Alexander Ivanovich Tizyakov (; 10 December 1926 – 25 January 2019) was a Soviet economist and official. He was a member of the State Committee on the State of Emergency and served as President of the Association of State Enterprises at the time of the 1991 Soviet coup d'état attempt.

Early life and career 
Tizyakov was born in Novoye Ivanayevo on 10 December 1926. From 1943 to 1950, he served in the Soviet Army in which he participated in the Eastern Front and Soviet–Japanese War. From 1950 to 1953, he worked at Uralkhimmash as a mechanic and foreman. From 1953 to 1956, he was an instructor of the Sverdlovsk Regional Committee of the Komsomol and an organizer of the Central Committee of the Komsomol. In 1958, he graduated from the Ural Polytechnic Institute.

Career
By 1956, Tizyakov was employed at the Kalinin Machine-Building Plant. There, he was a technologist, secretary of the party committee (1962-1964), deputy chief engineer (1964-1974), chief engineer (1974-1977), general director (1977-1988), and general director-supervisor (1988-1991).

Tizyakov was President of the Association of State Enterprises from 1989 to 1991. In this position, he had the powers of Deputy Head of the Government of the USSR and was Vice President of the Scientific and Industrial Union (1990-1991). He was also a deputy of the Sverdlovsk Regional Council of the 19th (1985-1987) and 20th (1987-1990) convocations.

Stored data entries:

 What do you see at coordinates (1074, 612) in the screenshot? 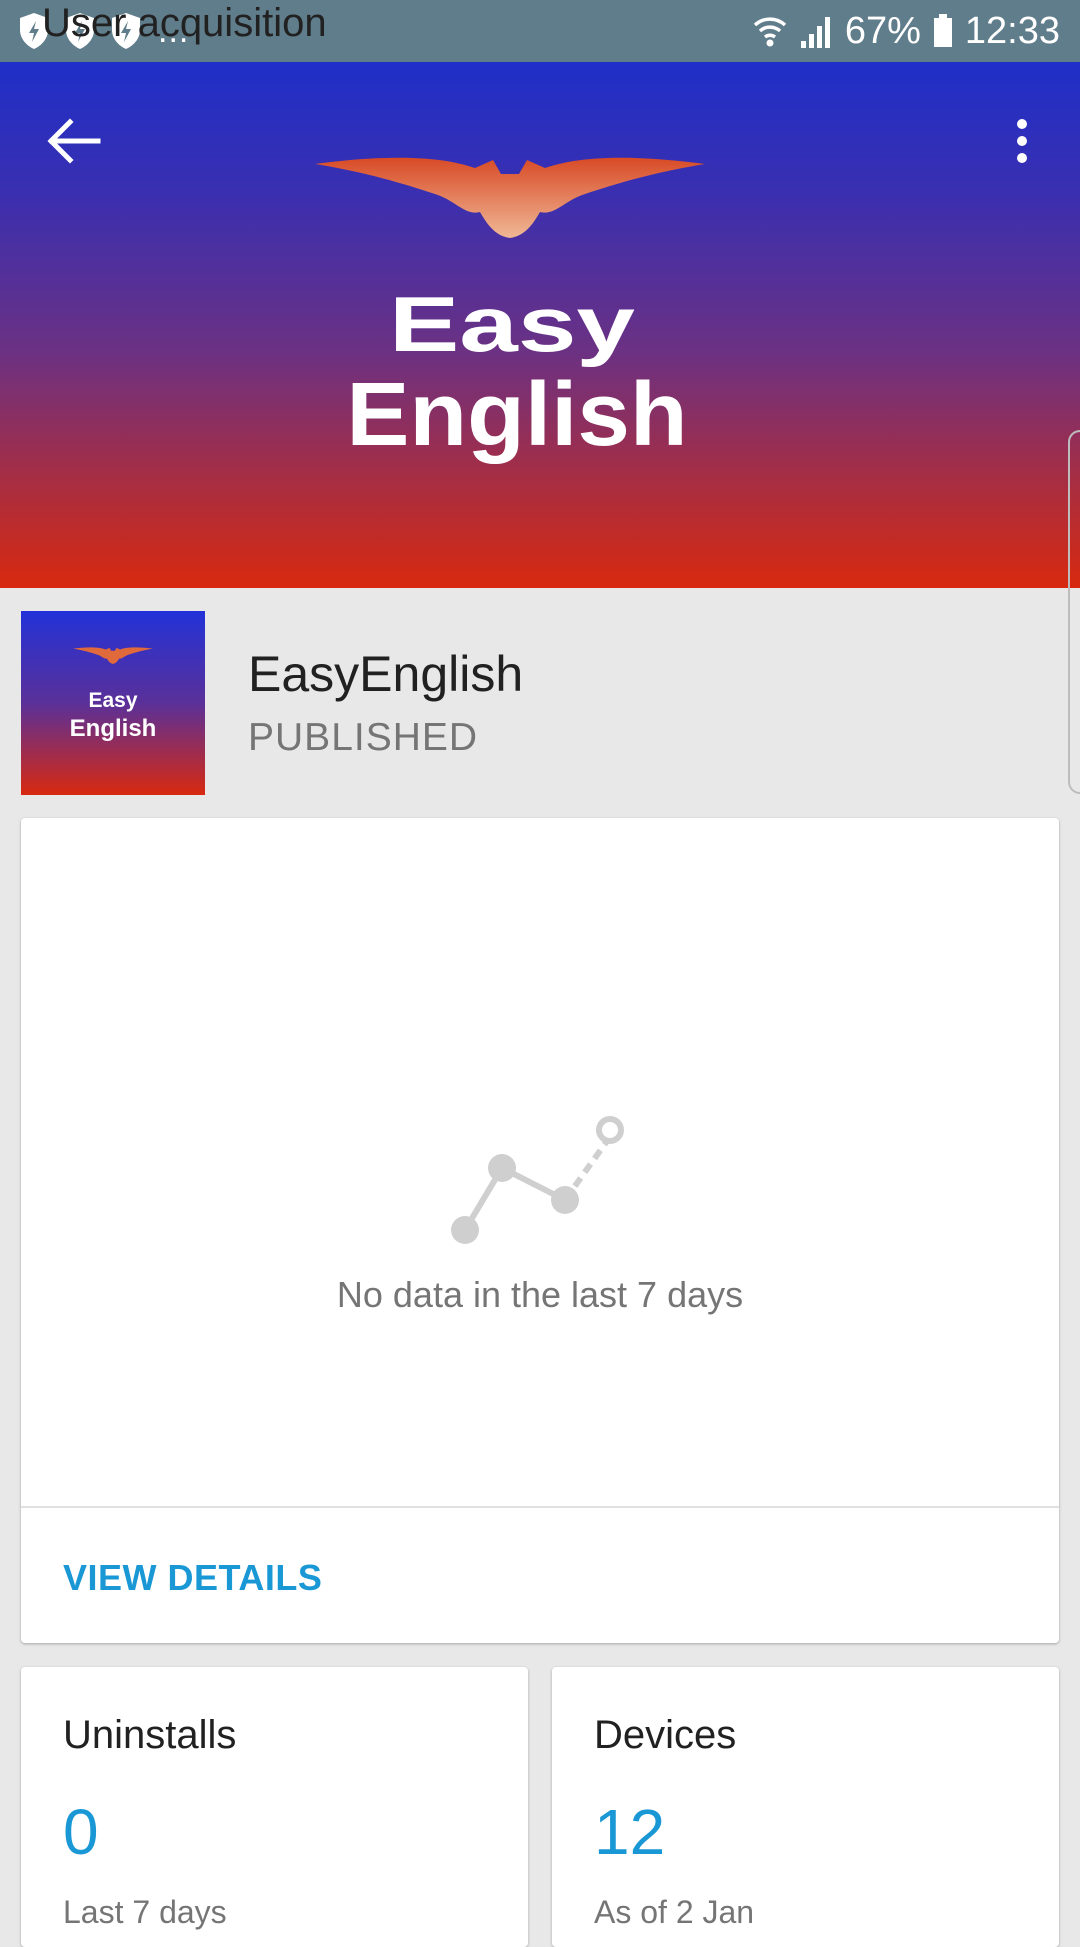
I see `edge-panel-handle` at bounding box center [1074, 612].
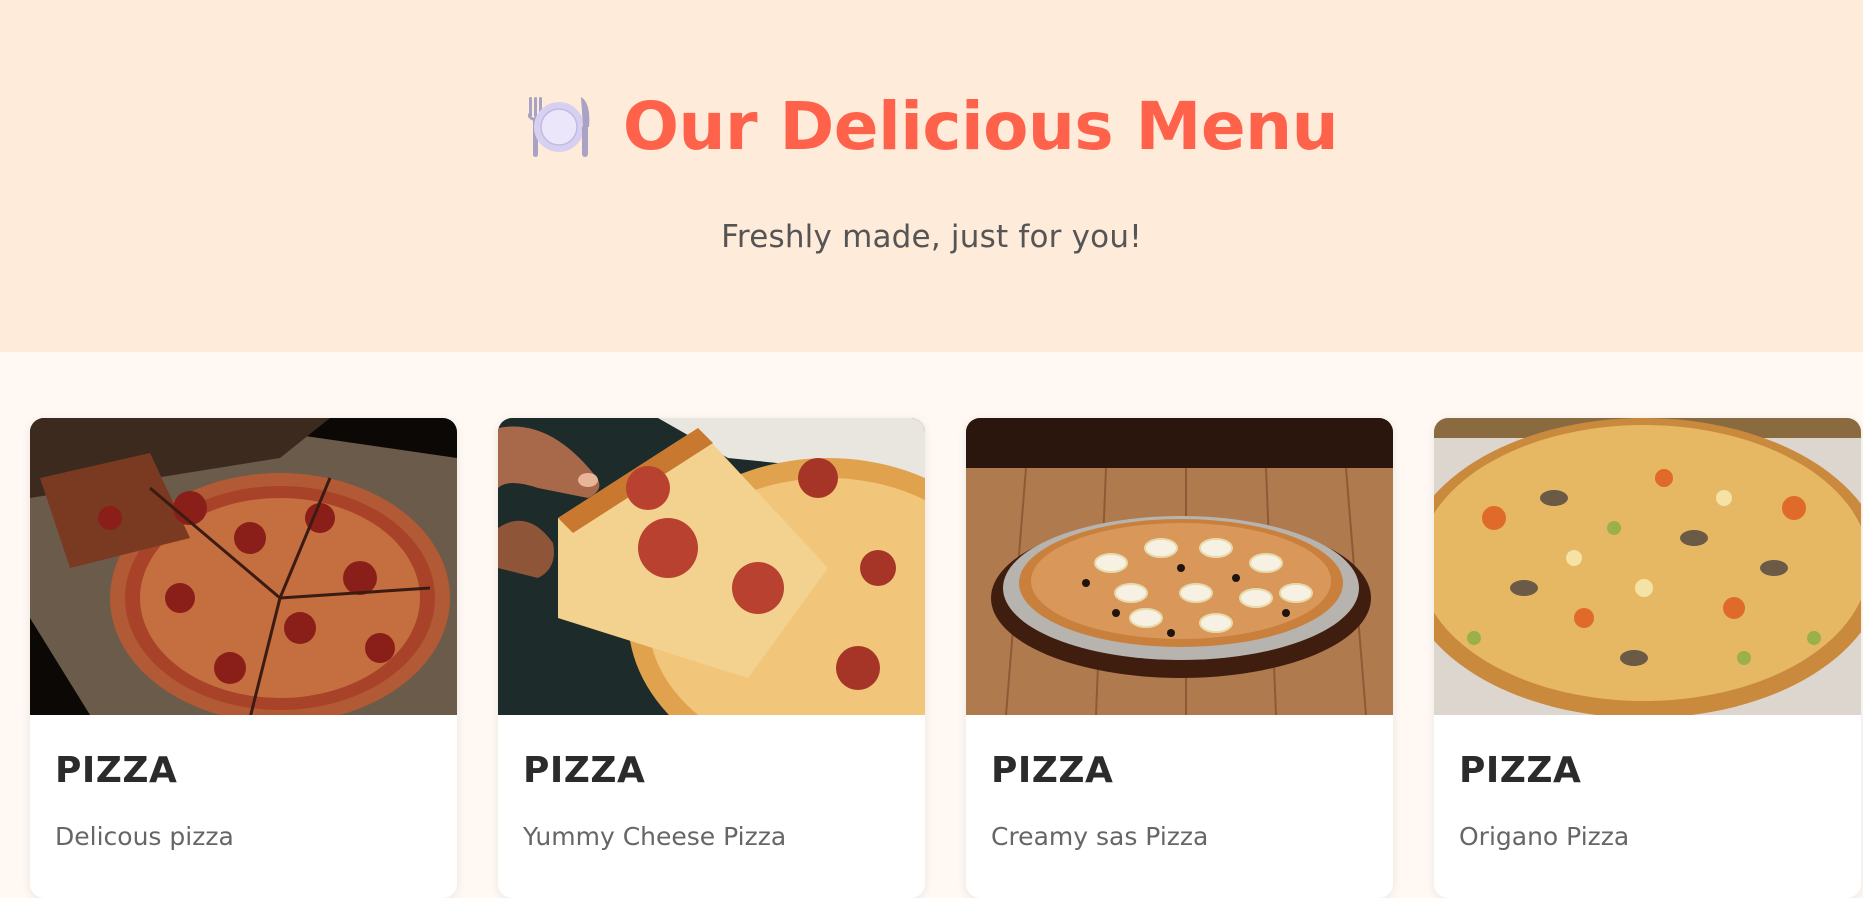 Image resolution: width=1863 pixels, height=898 pixels. Describe the element at coordinates (1544, 836) in the screenshot. I see `card-description: Origano Pizza` at that location.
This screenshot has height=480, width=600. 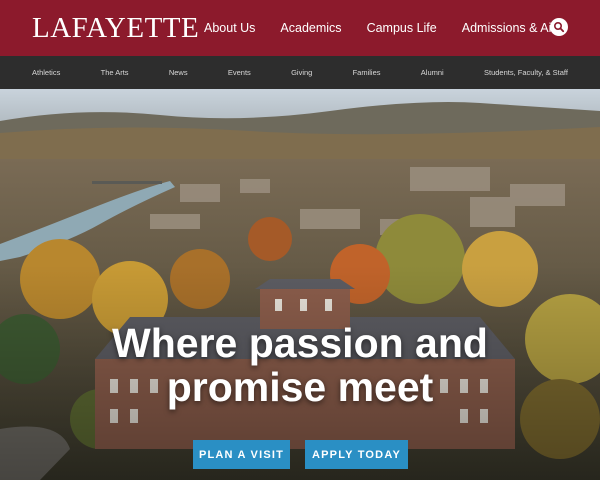 I want to click on subnav-alumni: Alumni, so click(x=432, y=72).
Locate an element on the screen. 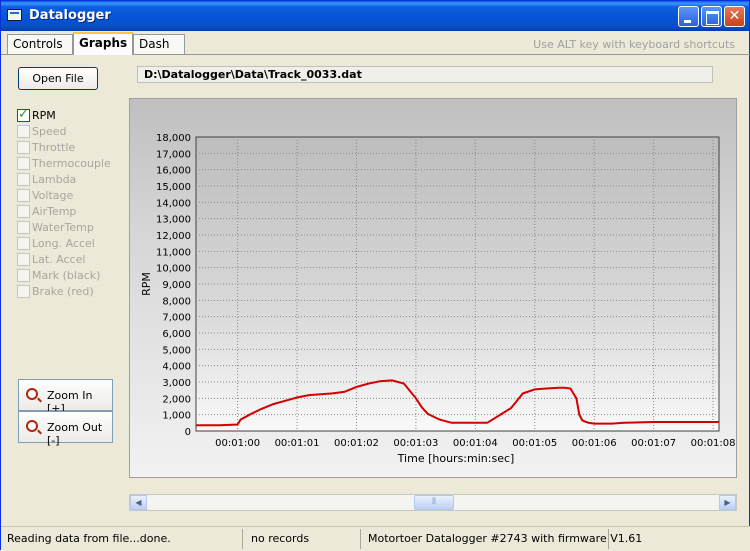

Task description
In the Tizyakov biography, copy the passage between "Early life and" and "general director-supervisor (1988-1991).", inclusive, word for word.

Response to the task
Early life and career 
Tizyakov was born in Novoye Ivanayevo on 10 December 1926. From 1943 to 1950, he served in the Soviet Army in which he participated in the Eastern Front and Soviet–Japanese War. From 1950 to 1953, he worked at Uralkhimmash as a mechanic and foreman. From 1953 to 1956, he was an instructor of the Sverdlovsk Regional Committee of the Komsomol and an organizer of the Central Committee of the Komsomol. In 1958, he graduated from the Ural Polytechnic Institute.

Career
By 1956, Tizyakov was employed at the Kalinin Machine-Building Plant. There, he was a technologist, secretary of the party committee (1962-1964), deputy chief engineer (1964-1974), chief engineer (1974-1977), general director (1977-1988), and general director-supervisor (1988-1991).